First Year Winner: Precarious Migrants: the Effect of Globalization and Neoliberalism
SOSC 1190, International Migration. CD: Alina Marquez.
Abstract
This paper illuminates the exploitative nature of Canadian immigration policy through an analysis of the Caregiver Program, under which migrant women become live-in domestic workers for Canadian families. The paper stands out for the thorough critical analysis of the Migrant Caregiver Program and for the connections made to the forces of globalization and neoliberal ideals that underpin it. Exhaustively researched and carefully argued, Hines’ essay convincingly demonstrates that despite some changes to the liv-in program, the workers invited to Canada face many unjust challenges if they try to win permanent residence here.

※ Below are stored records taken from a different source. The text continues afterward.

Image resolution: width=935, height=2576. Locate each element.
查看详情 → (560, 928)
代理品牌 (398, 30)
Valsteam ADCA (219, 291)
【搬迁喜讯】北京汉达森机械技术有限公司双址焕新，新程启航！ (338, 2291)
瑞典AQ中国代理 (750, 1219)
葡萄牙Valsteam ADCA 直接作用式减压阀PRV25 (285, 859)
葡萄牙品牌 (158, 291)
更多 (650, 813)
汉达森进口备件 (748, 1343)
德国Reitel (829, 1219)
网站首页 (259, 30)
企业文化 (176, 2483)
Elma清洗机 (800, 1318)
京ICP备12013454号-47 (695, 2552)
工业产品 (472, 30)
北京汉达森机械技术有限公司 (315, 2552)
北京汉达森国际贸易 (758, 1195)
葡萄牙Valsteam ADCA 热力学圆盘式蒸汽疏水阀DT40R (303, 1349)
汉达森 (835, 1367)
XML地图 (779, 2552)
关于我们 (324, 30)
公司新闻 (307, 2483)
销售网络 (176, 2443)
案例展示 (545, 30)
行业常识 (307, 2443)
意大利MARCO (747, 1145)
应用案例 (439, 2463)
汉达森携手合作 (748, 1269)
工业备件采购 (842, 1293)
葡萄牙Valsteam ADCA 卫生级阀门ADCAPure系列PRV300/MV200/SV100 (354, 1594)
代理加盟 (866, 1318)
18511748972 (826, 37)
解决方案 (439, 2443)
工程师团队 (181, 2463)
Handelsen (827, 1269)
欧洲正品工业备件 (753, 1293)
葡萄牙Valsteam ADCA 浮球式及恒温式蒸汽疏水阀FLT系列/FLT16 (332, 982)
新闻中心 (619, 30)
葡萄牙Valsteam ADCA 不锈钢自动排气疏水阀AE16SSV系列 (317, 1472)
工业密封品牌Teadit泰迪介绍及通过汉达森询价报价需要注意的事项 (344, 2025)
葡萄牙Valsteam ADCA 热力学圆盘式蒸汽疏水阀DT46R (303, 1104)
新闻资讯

What is most telling in this skilfully unpacked argument, is how Hines observes that the state’s official thanks for “the contributions caregivers make” underlines what is valued here: the economic impact of these Caregivers, and not the Caregivers themselves. Neoliberal economics needs low-wage earners, each as replaceable as the other, and the precarity of the Caregiver’s employment is exceptionally well-documented in this paper. Every essay needs to answer the so what question, and Hines’ conclusion is telling: we [Canada] are a “nation that furnishes itself with precarious and disposable labour.” No one can truly integrate under such conditions, and Hines’ does well to challenge the prevailing paradigm of Canada’s successful incorporation of immigrants.